Adults ≥ 18 years of age at the time of informed consent form is signed.
Patients with histologically or cytologically confirmed locally advanced or metastatic solid tumors who have relapsed, or been non-responsive, or have developed disease progression through standard systemic therapy, or have been ineligible for standard systemic therapy known to confer clinical benefit.
Patients having an FDA-approved indication for T-DXd (only for Phase 1b dose expansion).
With 4 weeks or 5 half-lives (whichever is shorter) of prior anticancer therapies (only for Phase 1a dose escalation).

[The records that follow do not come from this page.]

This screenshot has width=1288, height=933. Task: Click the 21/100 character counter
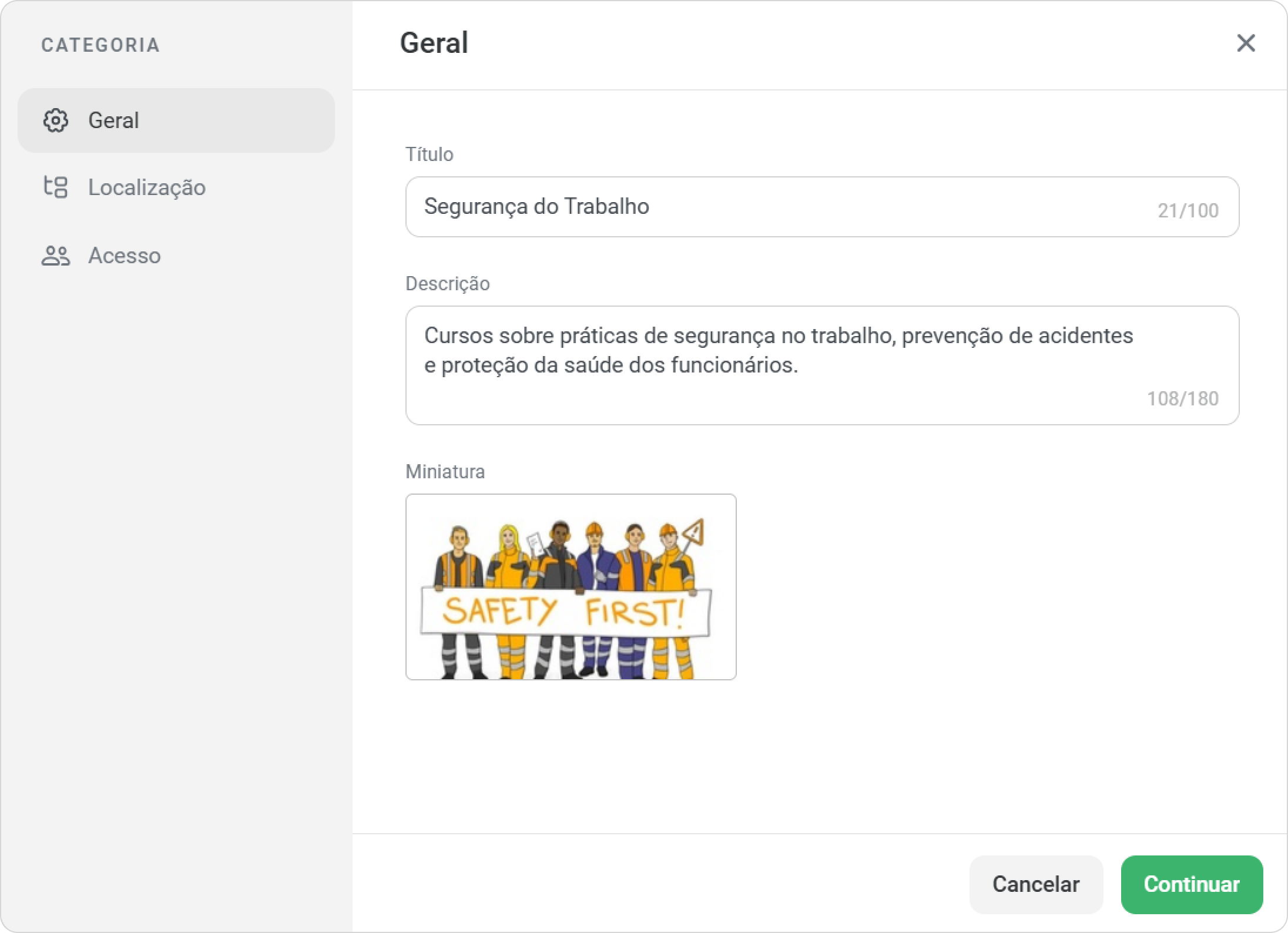pos(1188,211)
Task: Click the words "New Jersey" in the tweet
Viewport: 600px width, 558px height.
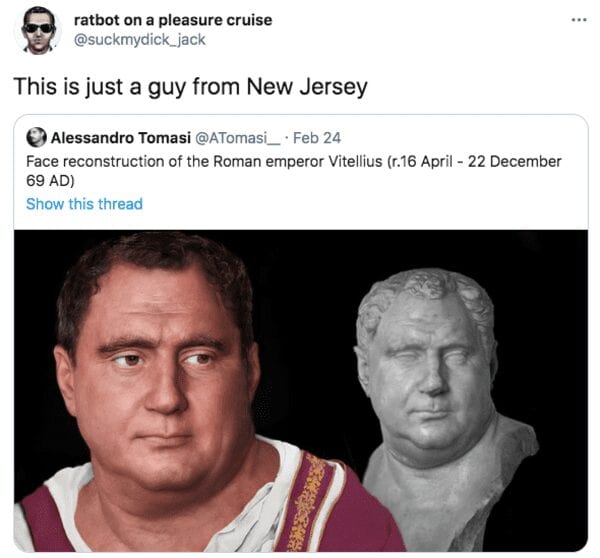Action: tap(307, 87)
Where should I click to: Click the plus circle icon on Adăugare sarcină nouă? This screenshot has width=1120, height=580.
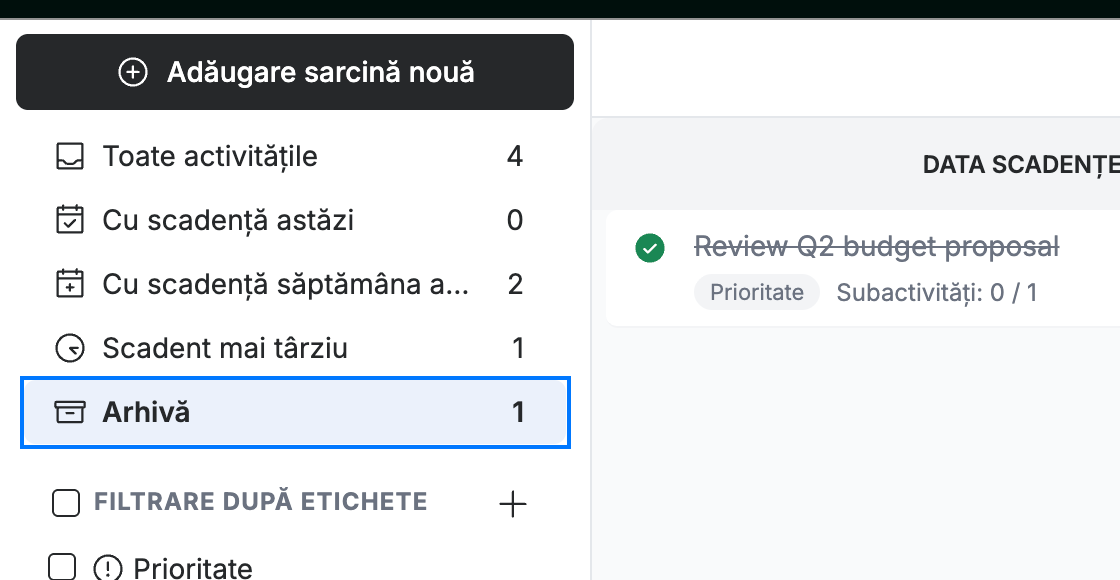click(x=133, y=72)
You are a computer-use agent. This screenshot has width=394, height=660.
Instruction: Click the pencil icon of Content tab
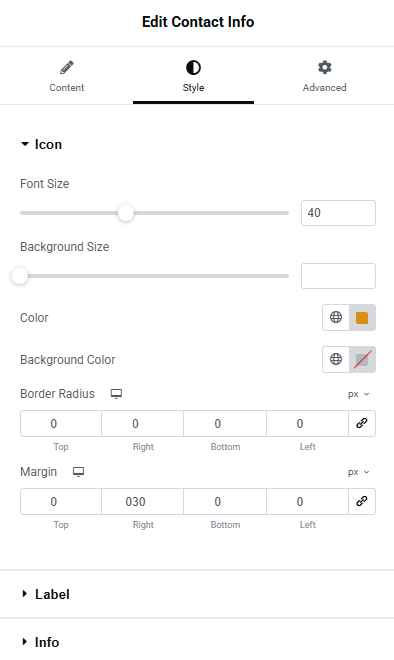click(x=67, y=67)
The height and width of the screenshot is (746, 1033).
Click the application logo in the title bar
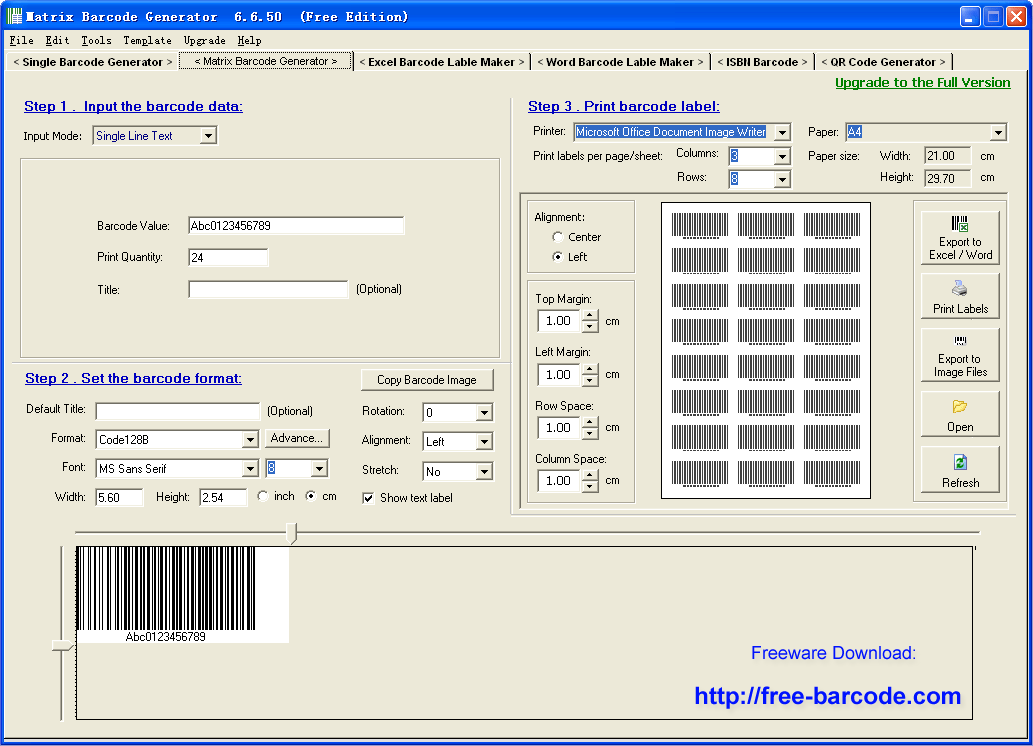pyautogui.click(x=16, y=15)
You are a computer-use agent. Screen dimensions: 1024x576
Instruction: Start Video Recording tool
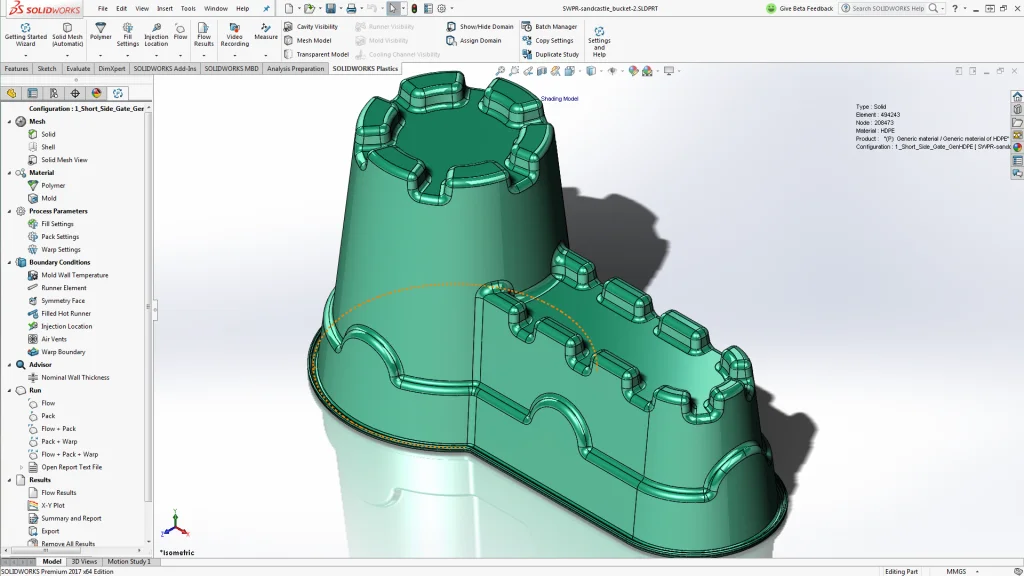[234, 34]
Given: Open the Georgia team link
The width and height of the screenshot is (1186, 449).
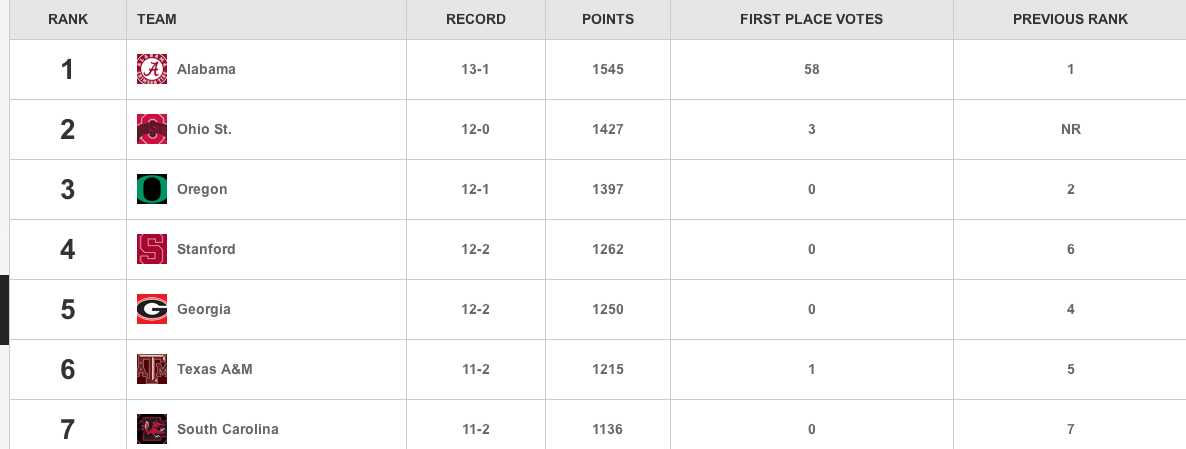Looking at the screenshot, I should pyautogui.click(x=203, y=309).
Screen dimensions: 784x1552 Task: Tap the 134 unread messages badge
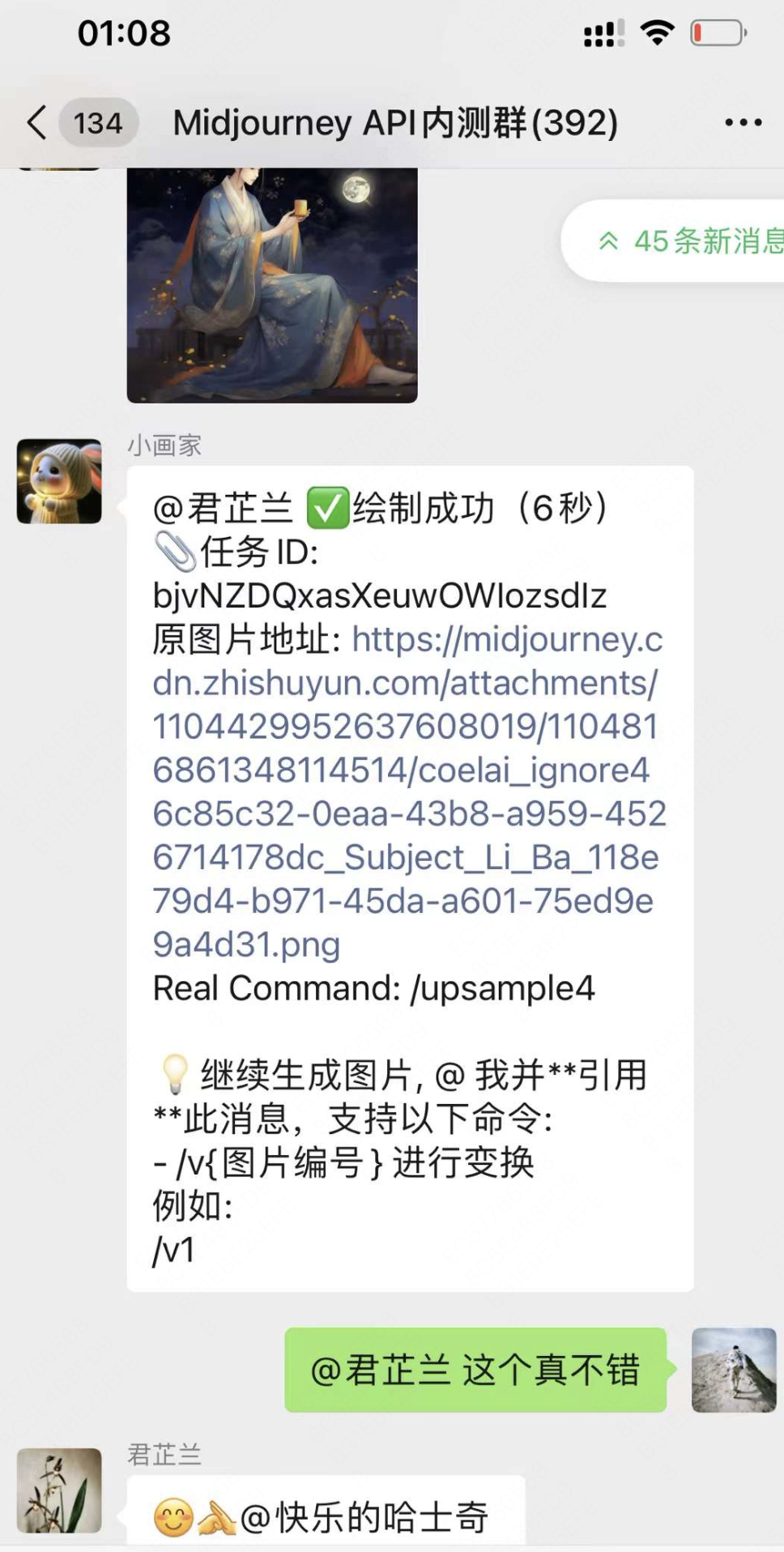98,123
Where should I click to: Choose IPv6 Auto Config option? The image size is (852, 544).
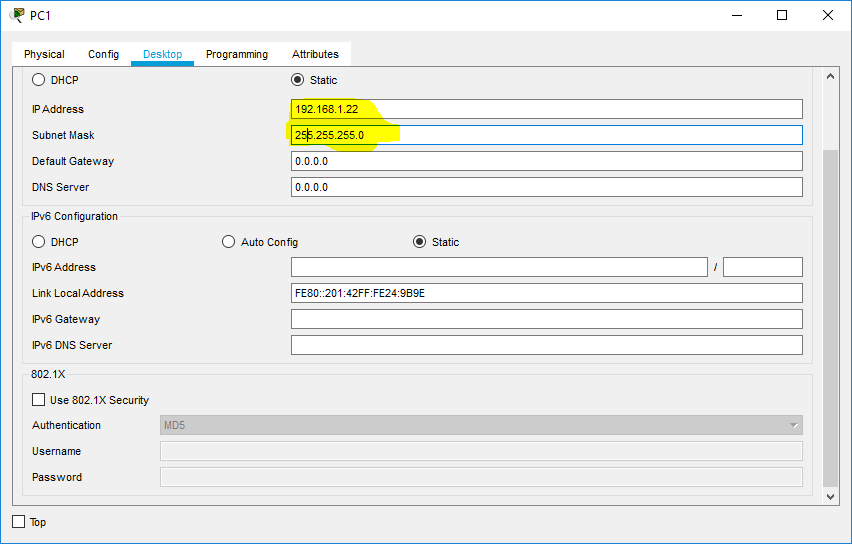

Life expectancy ≥ 12 weeks.
Eastern Cooperative Oncology Group (ECOG) Performance Status (PS) of 0 or 1.
Presence of at least 1 measurable lesion based on computed tomography (CT) or magnetic resonance imaging (MRI) per RECISIT V1.1.
Has a left ventricular ejection fraction (LVEF) ≥50% by either an echocardiogram (ECHO) or multigated acquisition (MUGA) scan within 28 days before enrollment.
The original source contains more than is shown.